Task item:
When a line below holds the string "width", show that line.

Data provided:

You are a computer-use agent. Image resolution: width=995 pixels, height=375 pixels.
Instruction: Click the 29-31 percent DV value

...

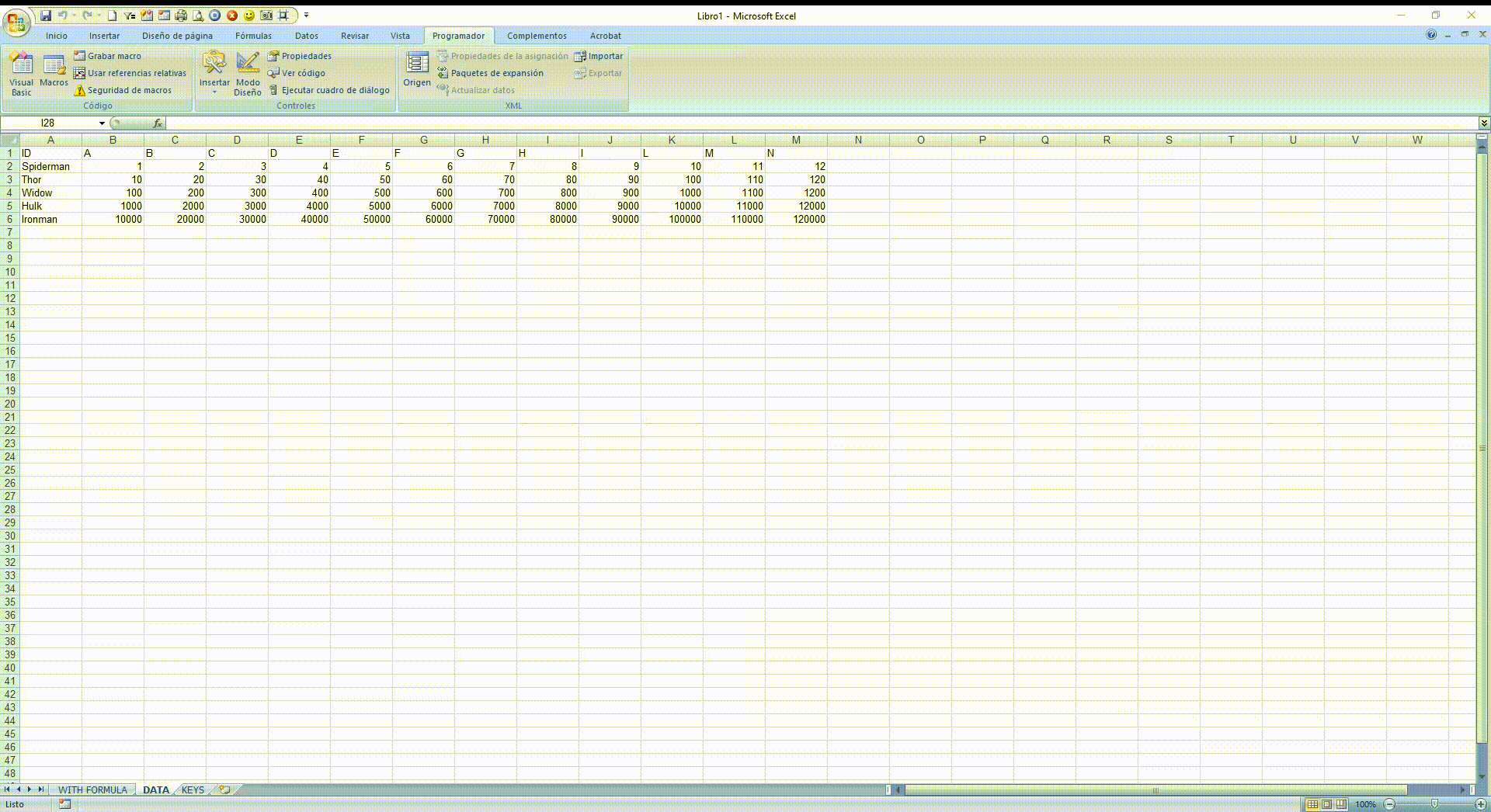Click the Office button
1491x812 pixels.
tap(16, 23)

--

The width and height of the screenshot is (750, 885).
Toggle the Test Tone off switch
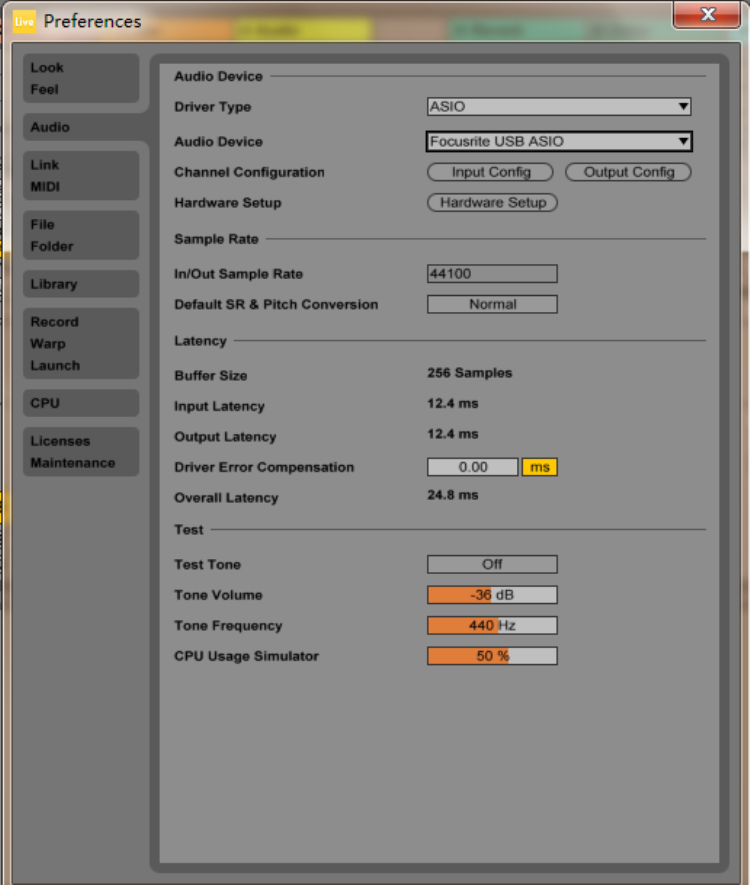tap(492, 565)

Your solution:
You are a computer-use agent. Image resolution: width=995 pixels, height=375 pixels.
The width and height of the screenshot is (750, 885).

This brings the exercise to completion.